Prompt. Search the data for the string "screenshot" and copy each line in which it appears.

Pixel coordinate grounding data
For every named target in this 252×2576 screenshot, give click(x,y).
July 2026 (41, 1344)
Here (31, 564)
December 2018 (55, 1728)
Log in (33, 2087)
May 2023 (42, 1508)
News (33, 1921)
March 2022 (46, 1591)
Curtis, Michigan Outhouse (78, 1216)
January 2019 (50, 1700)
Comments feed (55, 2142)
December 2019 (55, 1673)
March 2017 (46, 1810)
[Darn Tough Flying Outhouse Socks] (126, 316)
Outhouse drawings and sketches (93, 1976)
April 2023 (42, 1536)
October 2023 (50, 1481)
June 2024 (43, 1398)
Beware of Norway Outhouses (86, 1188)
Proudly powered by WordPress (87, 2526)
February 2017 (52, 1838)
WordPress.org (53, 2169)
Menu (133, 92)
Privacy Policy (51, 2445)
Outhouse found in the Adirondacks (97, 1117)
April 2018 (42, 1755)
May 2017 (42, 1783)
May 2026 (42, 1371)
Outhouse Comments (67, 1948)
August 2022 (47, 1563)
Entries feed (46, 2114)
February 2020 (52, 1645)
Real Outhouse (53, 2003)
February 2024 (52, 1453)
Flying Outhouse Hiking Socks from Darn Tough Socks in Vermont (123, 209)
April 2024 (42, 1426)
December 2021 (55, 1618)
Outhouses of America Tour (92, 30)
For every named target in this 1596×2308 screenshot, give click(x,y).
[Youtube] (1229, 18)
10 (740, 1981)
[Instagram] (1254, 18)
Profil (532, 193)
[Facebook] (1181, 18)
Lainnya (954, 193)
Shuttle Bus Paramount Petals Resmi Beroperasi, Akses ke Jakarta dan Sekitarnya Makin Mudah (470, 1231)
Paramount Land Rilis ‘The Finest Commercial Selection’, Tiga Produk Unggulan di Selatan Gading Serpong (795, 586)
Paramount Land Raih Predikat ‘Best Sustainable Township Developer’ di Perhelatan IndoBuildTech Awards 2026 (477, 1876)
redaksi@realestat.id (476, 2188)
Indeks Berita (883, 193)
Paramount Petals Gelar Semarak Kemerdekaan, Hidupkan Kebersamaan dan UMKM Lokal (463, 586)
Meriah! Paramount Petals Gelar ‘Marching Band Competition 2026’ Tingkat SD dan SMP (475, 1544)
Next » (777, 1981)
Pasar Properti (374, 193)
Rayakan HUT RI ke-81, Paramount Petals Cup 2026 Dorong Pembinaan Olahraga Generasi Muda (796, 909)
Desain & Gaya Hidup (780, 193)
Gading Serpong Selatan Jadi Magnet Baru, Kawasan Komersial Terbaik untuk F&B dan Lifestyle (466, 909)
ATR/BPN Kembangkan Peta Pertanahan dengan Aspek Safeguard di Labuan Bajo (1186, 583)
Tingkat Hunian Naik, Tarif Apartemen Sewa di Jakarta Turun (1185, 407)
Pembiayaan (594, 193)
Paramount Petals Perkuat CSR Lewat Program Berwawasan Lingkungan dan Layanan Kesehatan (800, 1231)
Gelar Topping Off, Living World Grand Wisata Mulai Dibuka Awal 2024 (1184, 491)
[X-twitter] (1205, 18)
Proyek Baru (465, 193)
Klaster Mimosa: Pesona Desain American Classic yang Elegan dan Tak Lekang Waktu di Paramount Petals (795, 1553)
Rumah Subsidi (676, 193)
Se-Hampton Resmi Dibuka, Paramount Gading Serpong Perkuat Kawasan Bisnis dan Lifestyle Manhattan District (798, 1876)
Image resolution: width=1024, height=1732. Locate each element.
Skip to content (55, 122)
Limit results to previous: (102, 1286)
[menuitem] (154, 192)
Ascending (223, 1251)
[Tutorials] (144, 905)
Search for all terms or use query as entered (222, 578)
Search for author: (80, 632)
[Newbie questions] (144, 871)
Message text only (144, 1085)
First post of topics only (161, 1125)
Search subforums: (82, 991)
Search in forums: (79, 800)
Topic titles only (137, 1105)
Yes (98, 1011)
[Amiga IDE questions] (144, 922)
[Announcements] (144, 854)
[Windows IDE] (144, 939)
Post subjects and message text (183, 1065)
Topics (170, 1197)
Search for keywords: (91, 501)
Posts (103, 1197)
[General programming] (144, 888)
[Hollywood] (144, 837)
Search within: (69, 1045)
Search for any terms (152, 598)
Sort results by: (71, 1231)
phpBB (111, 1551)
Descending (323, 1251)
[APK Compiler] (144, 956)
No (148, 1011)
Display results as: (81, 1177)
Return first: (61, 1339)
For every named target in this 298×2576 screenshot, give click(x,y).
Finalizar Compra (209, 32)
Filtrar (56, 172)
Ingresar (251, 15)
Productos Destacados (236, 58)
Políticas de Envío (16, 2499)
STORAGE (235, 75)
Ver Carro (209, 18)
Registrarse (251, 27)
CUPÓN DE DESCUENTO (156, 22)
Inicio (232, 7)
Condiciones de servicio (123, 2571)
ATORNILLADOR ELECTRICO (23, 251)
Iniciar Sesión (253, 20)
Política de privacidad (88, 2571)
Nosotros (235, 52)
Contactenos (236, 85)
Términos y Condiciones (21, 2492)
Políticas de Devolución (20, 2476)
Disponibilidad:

The completed task.
For every named target in this 252×2576 screenshot, give click(x,y).
For every named target in this 1596×2308 screenshot, give click(x,y).
For every named target in this 298×2576 screenshot, give click(x,y).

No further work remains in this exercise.